The Presbyterian Church, like the Lutheran Church, has both mainline and conservative denominations. The Roman Catholic Church and the Episcopal church (a part of the international Anglican communion), in contrast, are in theory, unitary, with just a single international system within which all affiliated entities operate. American Catholics and Episcopalians tend to be more socially liberal than their international denominations as a whole.
The ELCA decision culminates many years of debate on gay rights issues in the denomination. Developments in other denominations are described here.
"Just weeks ago, Episcopalians approved a resolution saying that 'God has called and may call' gays in committed relationships to ordained ministry in the church[.]" This has moved the Episcopal church towards schism, with conservatives looking to affiliate themselves with Anglican denominations based in Africa, which are more conservative.
The Presbyterian Church (USA) [the largest Presbyterian denomination which is generally a mainline Christian denomination] has inched closer to joining the Episcopalians and Lutherans, but the latest effort to undo a policy requiring chastity of gay clergy was defeated this year.
The nation's largest mainline denomination, the United Methodist Church, has moved in the opposite direction, hardening its opposition to non-celibate gay clergy.

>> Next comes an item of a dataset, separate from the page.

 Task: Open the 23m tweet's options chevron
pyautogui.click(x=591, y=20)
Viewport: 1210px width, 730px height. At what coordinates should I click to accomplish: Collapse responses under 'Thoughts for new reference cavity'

That's likely to continue because of declining Methodist membership in the Northeast and on the West Coast and growth in the South and Sunbelt, said Steinmetz, of Duke. The church also has a burgeoning presence in Africa, a source of conservatism in the Anglican battles, also.
The Presbyterian Church's relative conservatism can also be partially explained by the fact that the United Church of Christ, which draws on the same reformed church tradition of the Presbyterians, both of which are indirect descendants of Calvin's church in Geneva, Switzerland, has staked out a socially liberal and welcoming position that has provided an alternatives for Presbyterians unhappy with their denomination's approach. High church Methodists can exit to the Episcopal or ELCA Lutheran denominations with relative ease, while low church Methodists can also exit to the United Church of Christ with relatively little discomfort.
The various doctrinal battles within the various mainline Protestant churches has decreasing relevance, however.
From 2001 to 2008, mainline Protestants dropped from just over 17 percent to 12.9 percent of the population, according to the American Religious Identification Survey, released this year. The study also found that nearly 39 percent of mainline Protestants consider themselves born-again or evangelical Christians—a group likely to push back on liberal stances on sexuality.
Decreasing mainline Protestant identification has come in part from demographic change (as the non-Hispanic whites who make up those denominations shrink in their share of the U.S. population), in part from a shift to people like me, who now identify themselves as non-religious (and are often more socially liberal), and in part from a shift towards conservative Christian denominations.
Lutheran and Episcopal denominations, in turn, are frequent churches of choice for former Roman Catholics, as both are immediate descendants from the Roman Catholic church during the Protestant Reformation, that were originally established churches, that retained much of the Catholic liturgy and a similar approach to the Christian faith.